そして刀を振るうのが難しいほどに接近すれば、タケミーはすぐに蹴りを入れてくる。でもね、そんなのは分かってたらどうということは無いの。
「道を作ってくれてありがとう!」
斜め前方に半ば踏みつけるような形で蹴りぬかれた脚をジャンプして避け、クロスゾーンはその蹴り足を道として駆け上がる。
「自分の脚は斬れないものね。今度からは脚に電磁パルスでも纏わせながら蹴ると良いわ」
ホントにやられたらイラっとするけど、その時はその時で別機体を持ってくるだけね。
太腿辺りに来たところでジャンプ、さらに胸の鎧の突起を踏みつけて再度ジャンプ。タケミーは装甲は硬そうだし剣の間合いならやたらと鬱陶しいけど、こうして密着すると不思議なほどに妨害手段がないのよね。
「教えてあげる。蹴りっていうのはこうやるのよ!」
武御雷の顔面に向かって回し蹴りを放ち、ヒットと同時にパイルバンカー!極太の金属杭が射出された手応えを感じつつ、さらにブースターを点火して頭を跳び越すように上昇。
「ねえタケミー。特大レーザーブレードを放つと同時に出たその髪の毛、ないと困るから出したんでしょ?だったら丸刈りにしてあげる」
後頭部に回った私は、落下しながらひたすらにケーブルを切り刻む。近くによると空気が若干揺らめいて見えるから、これはレーザーブレードの使用時に使う排熱用ケーブルで間違いなさそうね。現実のロボットなら頭に放熱ケーブルつける意味は特にないかもだけど、まあゲームなんだし多少は見栄え重視でいいよね。戦う側も相手がカッコいい方がテンション上がるし。

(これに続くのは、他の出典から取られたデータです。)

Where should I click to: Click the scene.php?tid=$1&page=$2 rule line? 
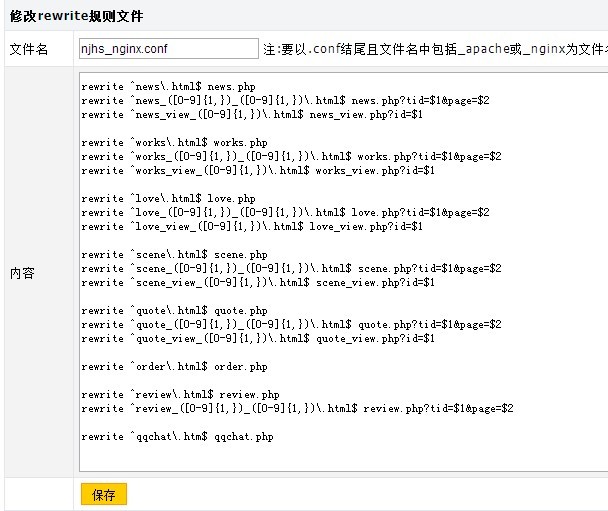(x=291, y=269)
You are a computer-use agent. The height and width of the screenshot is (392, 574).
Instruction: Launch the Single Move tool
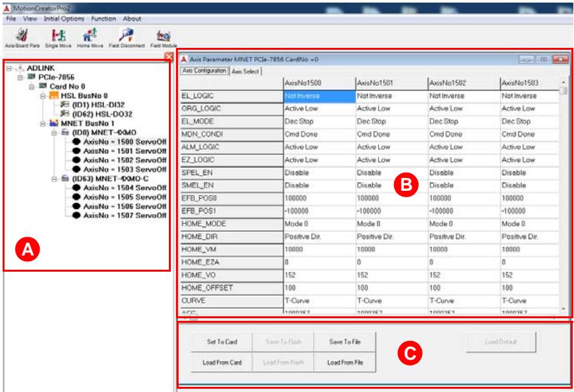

髪の毛がある位置よりも下に落ちれば、そのまま背中、腰と休むことなく切り続け、最後にはもう一度パイルバンカーを含めた蹴りをお見舞いしてさようなら。狙撃機でちまちま削るのもいいけど、ダメージを稼ぐなら近接戦がやっぱりいいわね。
「ん、この構えは……もう撃つの?やっぱりリキャストタイム短いね」
なされるがままに斬られ続けてるなあと思っていたら、向こうはすでにレーザーブレード第二刃に向けてエネルギーチャージを始めていた。
腰を落とし、両手を交差させて刀を抜き打ちの構えにして……放つ。
特大のレーザーブレードとはいえ、その刀身が現れるのはほんの一瞬。しかし両腕を左右に開くようにして放たれた横二文字の剣閃は、その刹那の内に視界に映る全てを両断する。
「まあ、ネタが分かれば避けるのは難しくないんだけど。でも構造的に伏せることができないレムナントは厳しいかな?」
最初の一回目に近接戦をしていて偶然分かったけど、一番簡単な避け方は可能な限りタケミーに接近してヘッドスライディングのように勢いよく伏せること。白兵戦特化機のくせに安地が足元って、これ大丈夫なの?
これくらい有情な設定なら五機も出撃権があるのは今回のイベントはちょっと優しいわね。
みんな、楽しんでるかなぁ。
個人的には逆関節脚が好きです。
脚にパイルバンカーはACVの一部脚パーツについてる蹴り用のアレだと思ってください。